We denote the rate of zero inflation by r (i.e., r = logit(z)) and the likelihood of our samples given the distribution parameters by $ℒ$. The first component of the loss function is the log-likelihood of the zero-inflated distribution:

$$\begin{gathered} \text{log}ℒ=\text{log Pr}(X|z,\mu ,\theta ) \\ =\text{log}\sum _{x_{cg}}\text{Pr}\left(x_{cg}\mid z,\mu ,\theta \right) \\ =\sum _{x_{cg}=0}\text{log}(z+(1-z)\text{exp}f(0;l\mu ,\theta )) \\ +\sum _{x_{cg}>0}(\text{log}(1-z)+f(x;l\mu ,\theta )) \\ =\sum \text{log}(1-z)+\sum _{x_{cg}=0}\text{log}\left(\frac{z}{1-z}+\text{exp}f(0;l\mu ,\theta )\right) \\ +\sum _{x_{cg}>0}f(x;l\mu ,\theta ) \\ =\sum \text{log sig}(-r)+\sum _{x_{cg}=0}\text{log}(\text{exp}r+\text{exp}f(0;l\mu ,\theta )) \\ +\sum _{x_{cg}>0}f(x;l\mu ,\theta ) \\ =\sum \text{log sig}(-r)+\sum _{x_{cg}=0}r-\text{log sig}(r-f(0;l\mu ,\theta )) \\ +\sum _{x_{cg}>0}f(x;l\mu ,\theta ). \end{gathered}$$

A typical approach employed in the DCA method involves using truncated log functions by adding a tiny offset quantity to the argument of the log function to avoid infinity (or very large) numeric values when the argument is zero (or near zero). Although this approach might be appropriate in specific conditions, it is inaccurate when we have no a priori knowledge of the input argument to decide on a proper value for the offset. To prioritize precision in our calculations, instead of relying on truncated log functions, we use the composite function log sig [31], which stabilizes the numerical schema without truncation.

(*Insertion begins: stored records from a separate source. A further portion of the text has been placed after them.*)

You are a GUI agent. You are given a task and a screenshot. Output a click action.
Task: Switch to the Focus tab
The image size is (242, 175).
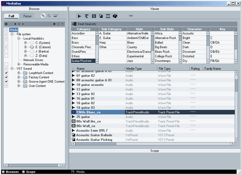tap(27, 16)
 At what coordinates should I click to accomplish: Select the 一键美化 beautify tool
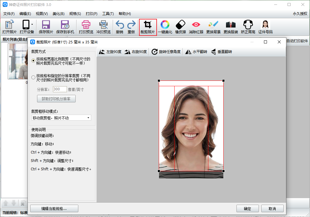[x=165, y=27]
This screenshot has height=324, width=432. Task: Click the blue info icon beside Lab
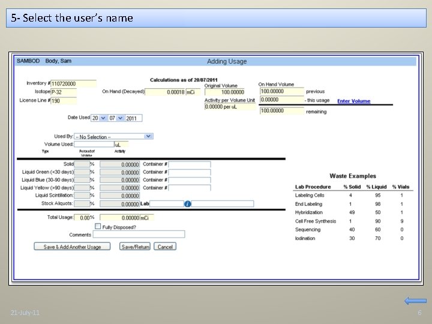pyautogui.click(x=187, y=204)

The ZiPo model is regularized in two ways. We apply L² regularization [29] to the predicted zero probabilities and other distribution parameters. The regularization hyperparameter in ZiPo, α_z, controls the level of zero inflation. An excessively large α_z prevents the model from using significant zero inflation. Setting α_z to zero will yield a model with strong zero inflation that overestimates the expression rates. We also impose a regularization term on the weights of the first layer to sparsify them. We use this regularization term to shrink weights appearing to be less important. We then pruned those relatively small weights after ensuring that removing them does not affect the model performance.

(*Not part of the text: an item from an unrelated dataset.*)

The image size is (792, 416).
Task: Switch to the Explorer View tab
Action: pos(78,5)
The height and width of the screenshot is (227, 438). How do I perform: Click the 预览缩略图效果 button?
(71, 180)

We use NLL for “negative log-likelihood” and MSE for “mean square error” throughout the manuscript.

E. Which Activation Function and Weight Regularization Approach Should Be Used?

In deep neural networks, activation functions such as ReLU [32] or GELU [33] are commonly employed to tackle the vanishing gradients issue. However, for the encoding segment of ZiPo, we favor the sigmoid activation function. This choice is influenced by the specific type of regularization applied to the weights (parameters) of the first encoding layer.

A limitation of ReLU arises from its linear properties. That is, the model can decrease the absolute weights in the initial layer while compensating for this by increasing the weights of the second layer, without affecting the final output of the second layer and the final performance of the model. Therefore, simple L¹ or L² regularization penalties would not significantly change the model performance or output. Some variations of the above activation functions like ReLU6, defined as min(max(0, x), 6), could potentially resolve this problem. However, we prefer the nonlinearity of the sigmoid function over the piecewise linearity of ReLU6.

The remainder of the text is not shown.